The deal, backed by mortgage bonds, stands out in a city where few investors have been willing to touch office paper. The tower’s owners — Oak Hill Advisors, Callahan Capital Partners and Affinius Capital — are taking on the debt. The sale marks the largest office-backed bond offering in Chicago since the pandemic, a sign that commercial mortgage-backed securities buyers will still write checks for top-tier assets, Bloomberg reported.

Chicago’s office fundamentals are still scraping bottom. The city’s vacancy rate climbed to a record 26.5 percent in the third quarter, according to CBRE. While New York has started to regain some momentum, Chicago continues to wrestle with hollowed-out towers, sluggish leasing and the lingering drag of remote work.

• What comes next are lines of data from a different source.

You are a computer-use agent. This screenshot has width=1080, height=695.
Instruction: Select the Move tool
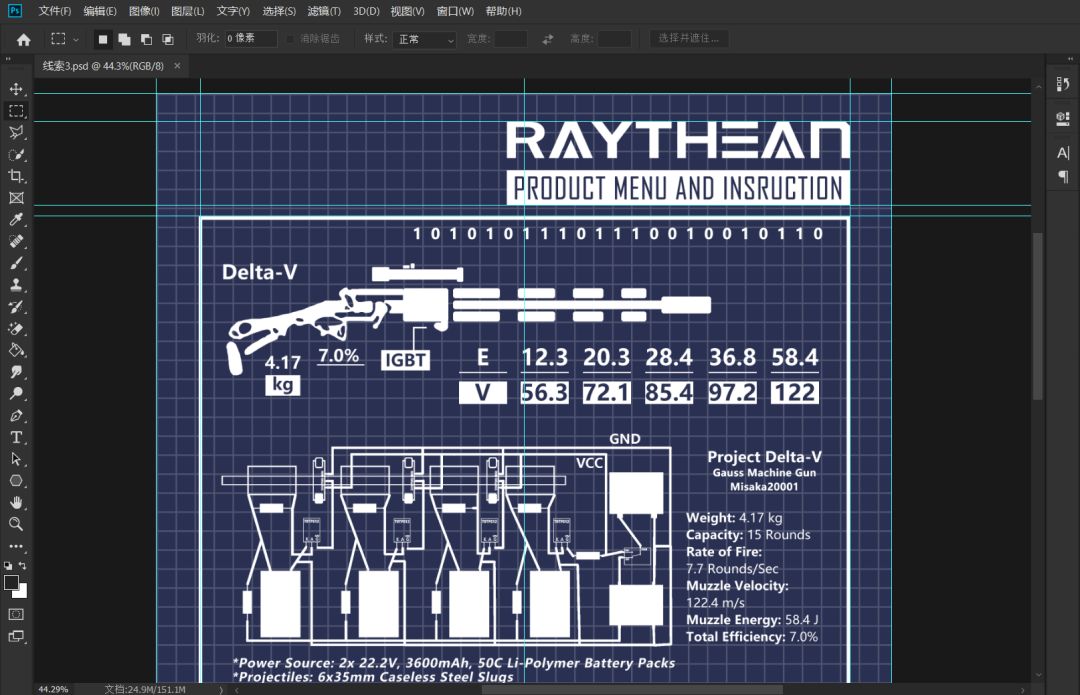[x=16, y=89]
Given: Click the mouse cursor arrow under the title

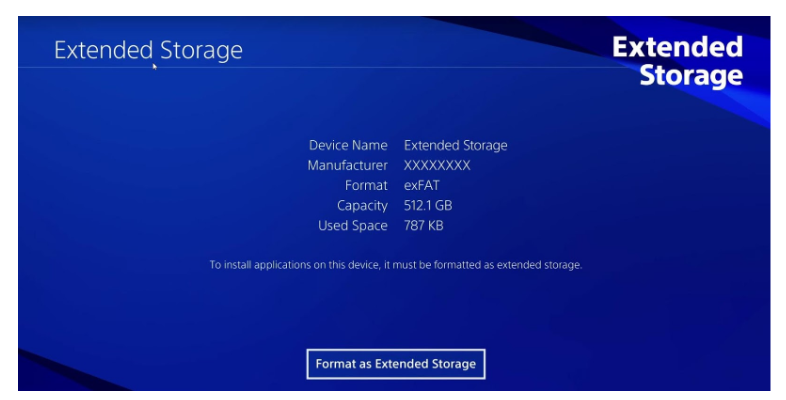Looking at the screenshot, I should (155, 66).
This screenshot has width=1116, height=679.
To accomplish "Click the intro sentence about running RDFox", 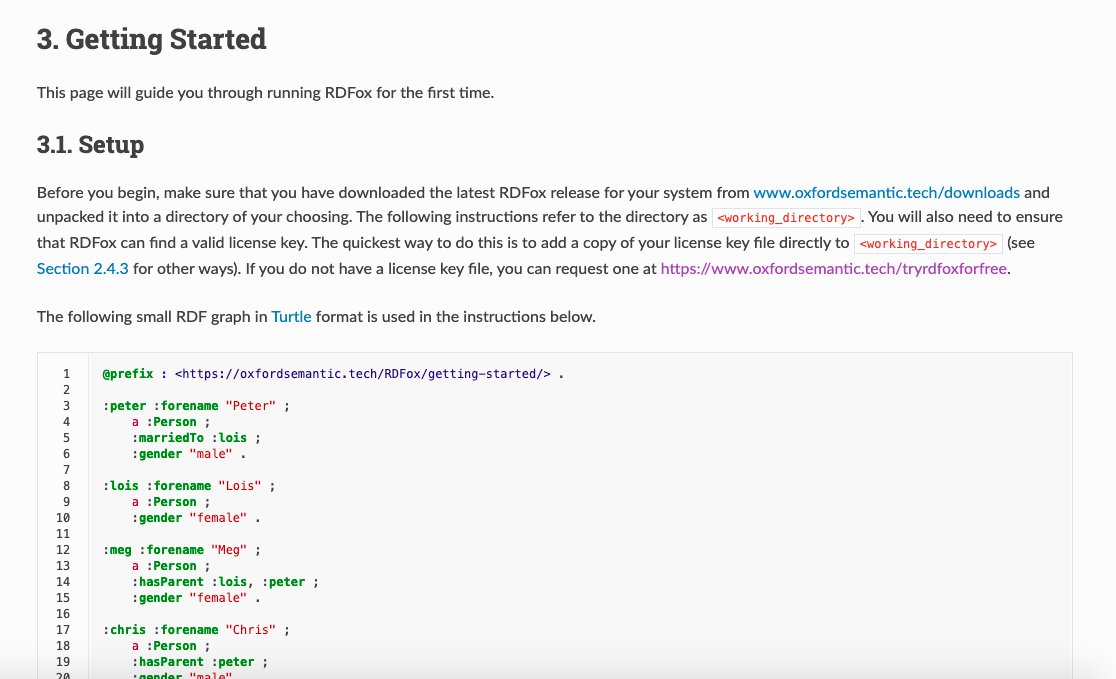I will (265, 93).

The Bank of America Tower, though, remains one of the exceptions. The 57-story building at 110 North Wacker Drive is 98 percent leased, with Bank of America anchoring 17 floors and contributing roughly a third of total rent, according to bond documents cited by the publication. Its riverfront site and proximity to Union Station and Ogilvie Transportation Center have kept it competitive, and its slate of amenities — including restaurants from celebrity chefs such as José Andrés — gives it the kind of hospitality edge landlords now need to draw tenants.

The refinancing replaces a loan held by a group of banks, the outlet reported, and lands at a moment when falling interest rates have started to thaw capital markets.

Office-backed CMBS issuance all but froze after the pandemic, eventually saddling bondholders with once-unthinkable losses on AAA-rated slices. The resurgence began about a year ago with splashy New York deals tied to Rockefeller Center and the MetLife Building. Chicago, still viewed warily by many national investors, hadn’t yet joined that rebound.

But earlier this year, Salesforce Tower — just across the Chicago River from the Bank of America building — secured a $610 million refinancing, another data point suggesting lenders are tiptoeing back into the Class A towers with strong rent rolls.